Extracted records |
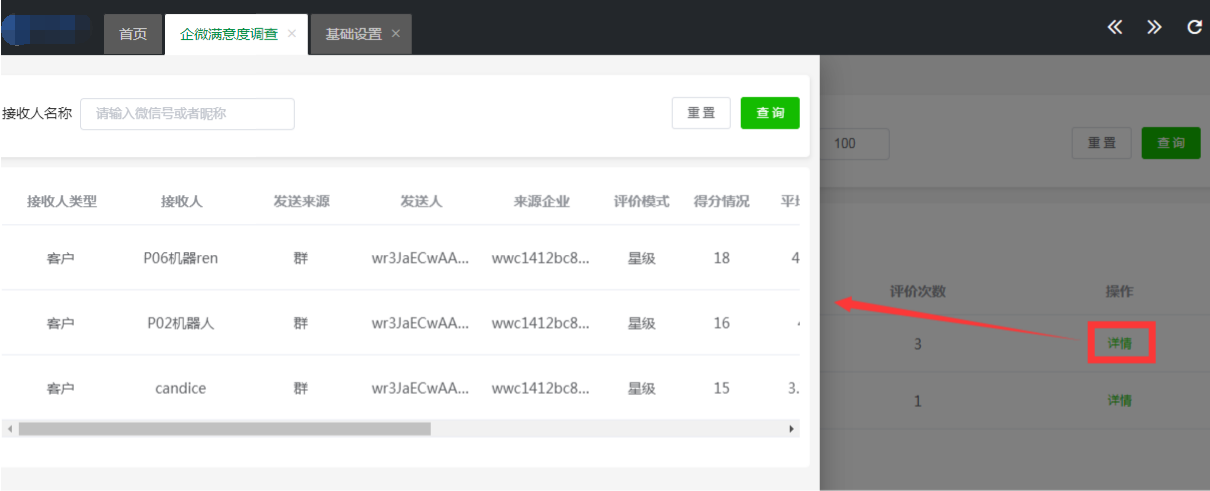Click the horizontal scrollbar right arrow
Screen dimensions: 1210x491
pyautogui.click(x=792, y=429)
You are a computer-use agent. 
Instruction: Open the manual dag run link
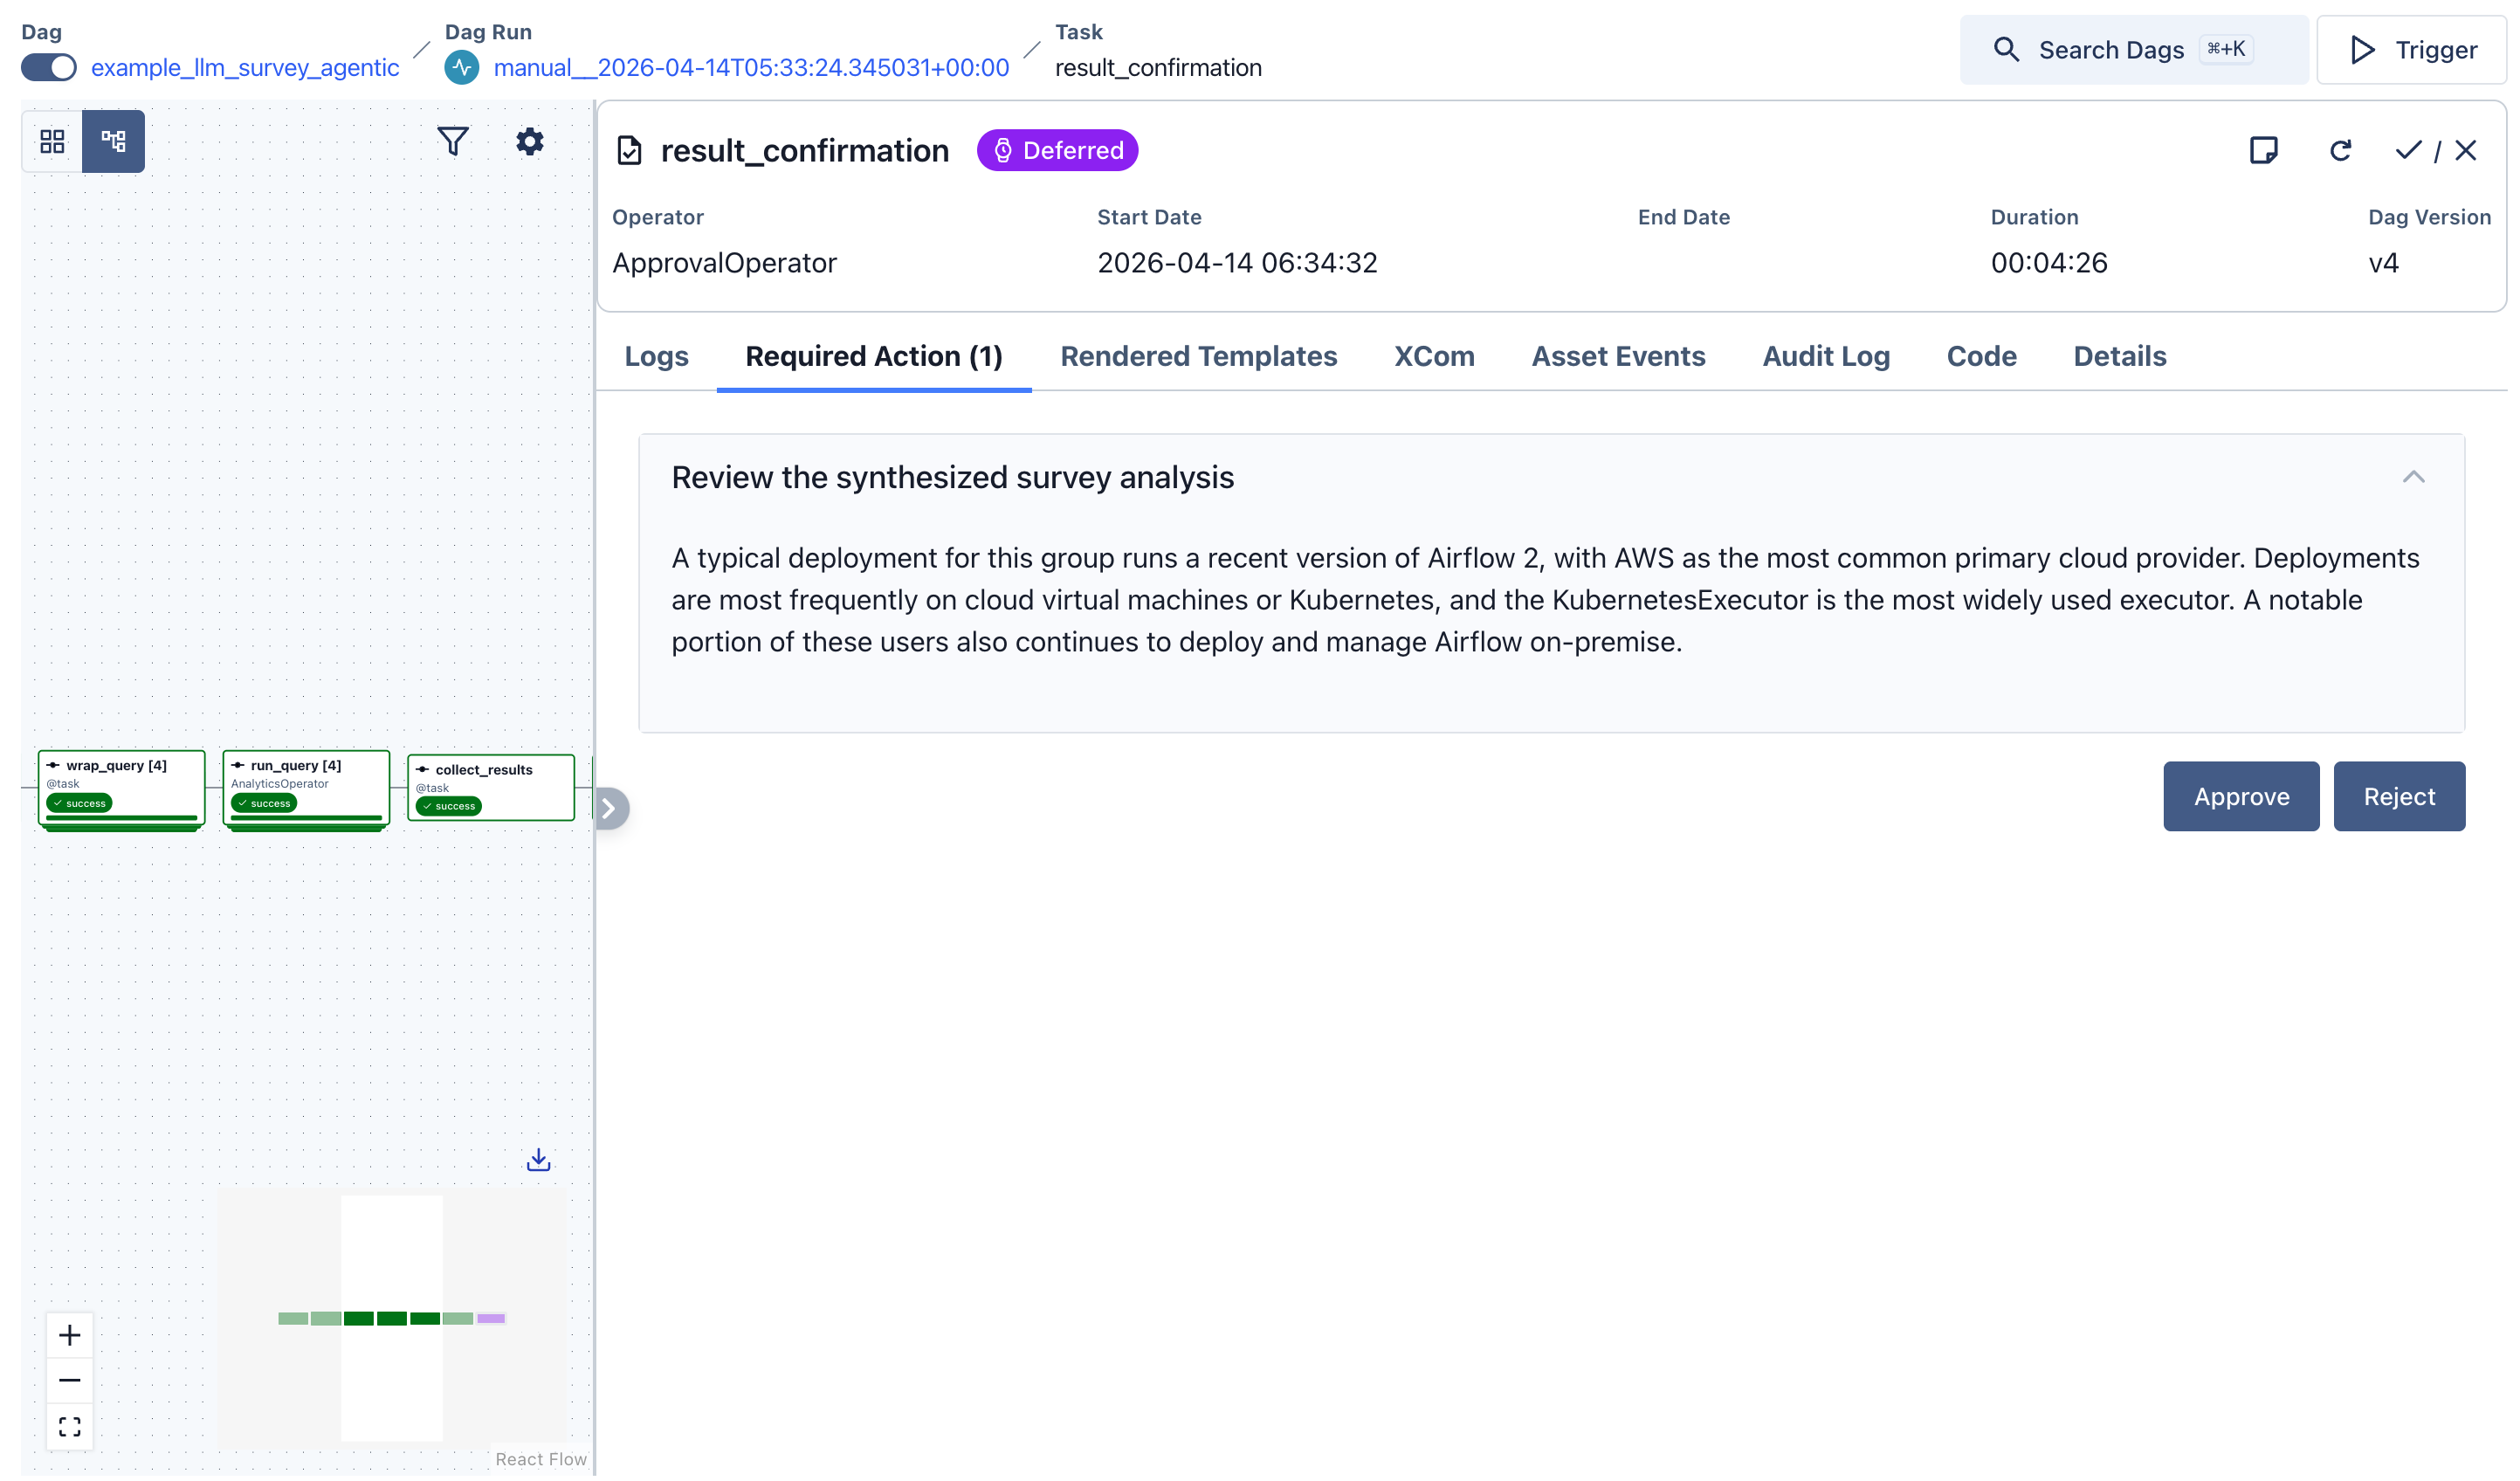[752, 67]
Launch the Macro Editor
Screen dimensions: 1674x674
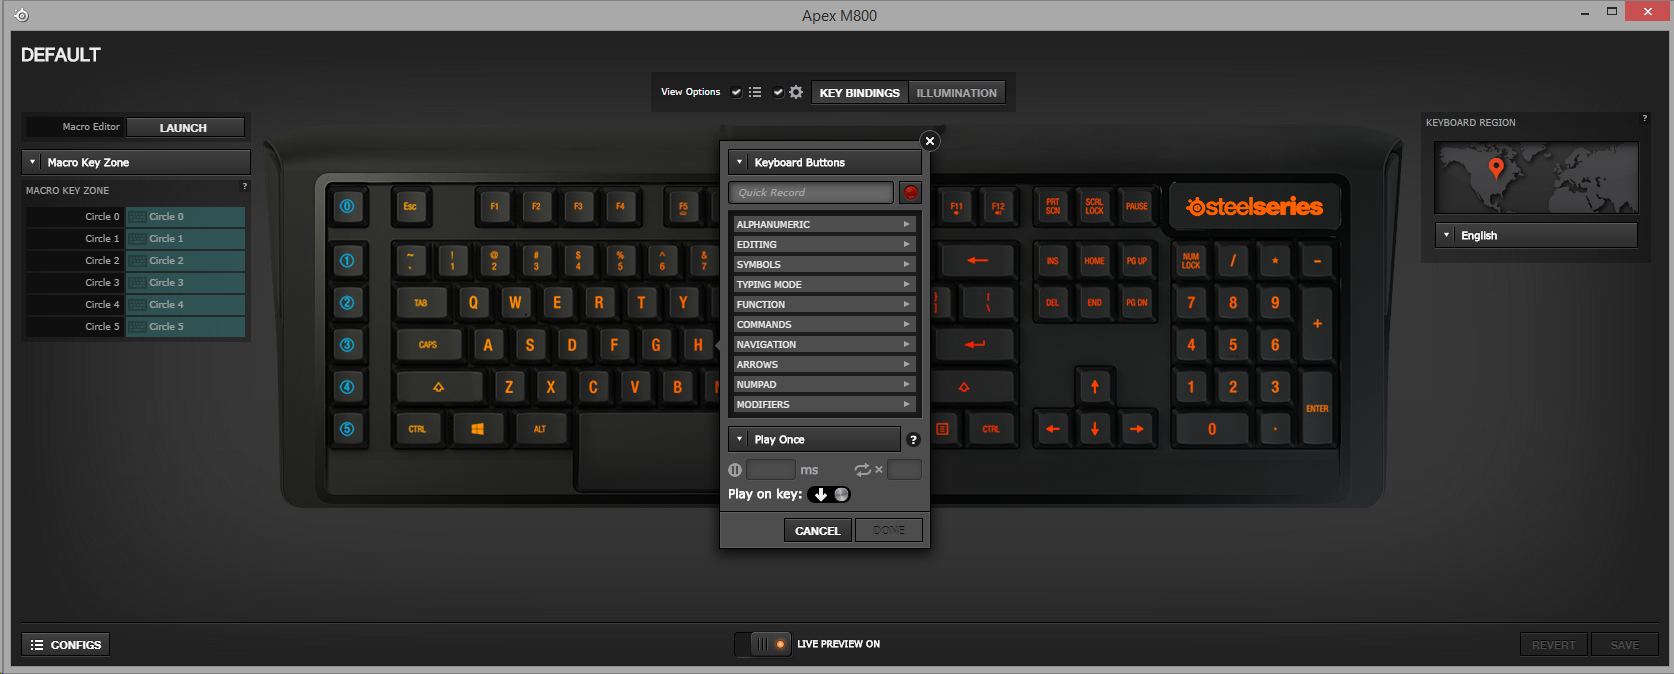[183, 128]
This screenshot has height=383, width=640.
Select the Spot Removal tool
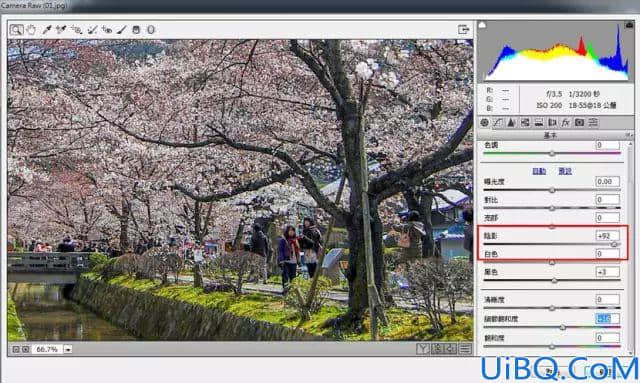pyautogui.click(x=93, y=30)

Task objective |
Please output every line of the records above without any changes, leaving out the pictures.

Exercise response |
Click the horizontal scrollbar right arrow
Screen dimensions: 1210x491
pyautogui.click(x=792, y=429)
You are a computer-use agent. 
Instruction: Open the manual dag run link
[752, 67]
Launch the Macro Editor
Screen dimensions: 1674x674
[183, 128]
This screenshot has height=383, width=640.
Select the Spot Removal tool
pyautogui.click(x=93, y=30)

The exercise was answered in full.